2 Tbsp. extra-virgin olive oil
1 large red onion, finely chopped
4 garlic cloves, finely grated
1 Tbsp. ground cumin
1 16-oz. package dried or canned red kidney beans
½ cup red quinoa, rinsed
1 Tbsp. sauce from a can of chipotles in adobo
2 tsp. kosher salt, plus more
Heat oil in an Instant Pot or other electric pressure cooker on the Sauté setting. Add onion and cook, stirring occasionally, until beginning to turn golden brown around the edges, 6–8 minutes. Add garlic and cumin and cook, stirring constantly, 2 minutes. Add beans, quinoa, adobo sauce, 2 tsp. salt, and 7 cups water. Lock lid and cook soup on high pressure 45 minutes, then release pressure manually. Squeeze in juice from lime half; mix well.

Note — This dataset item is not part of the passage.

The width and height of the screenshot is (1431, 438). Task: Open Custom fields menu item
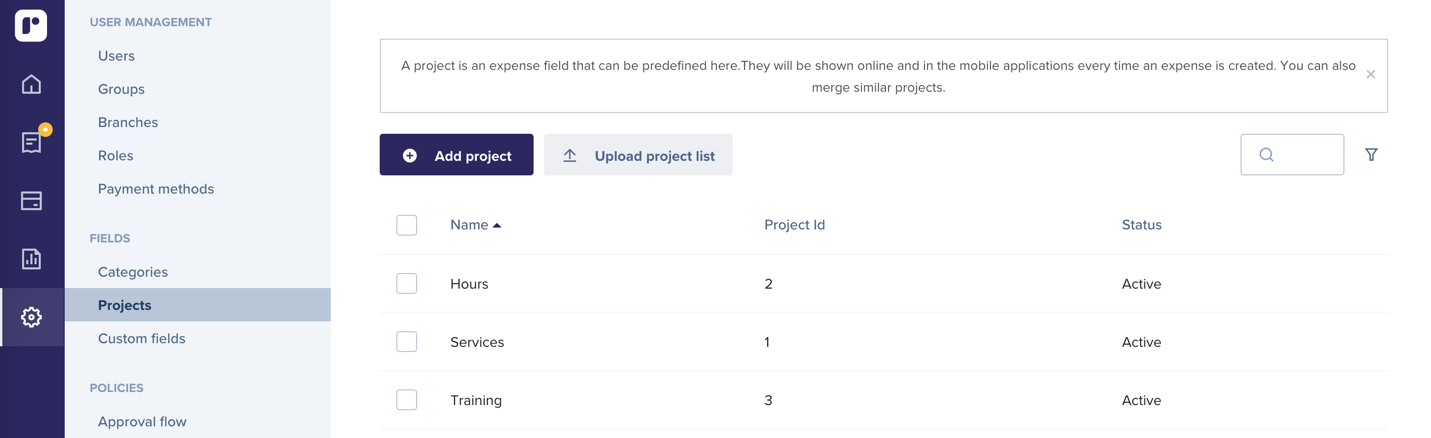tap(142, 338)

Taste and season soup with more salt if needed. (This can easily be done in a soup pot with a standard lid as an alternative to an instant pot or pressure cooker.)
Do Ahead: Soup can be made 2 days ahead. Let cool, then cover and chill. Soup will thicken; add up to 1 cup water before reheating over medium-low.
While the soup is cooking, toss onion, vinegar, salt, sugar, and 4 tsp. water in a small bowl to combine. Chill until ready to use.
Add Avocado, tortilla strips, and lime.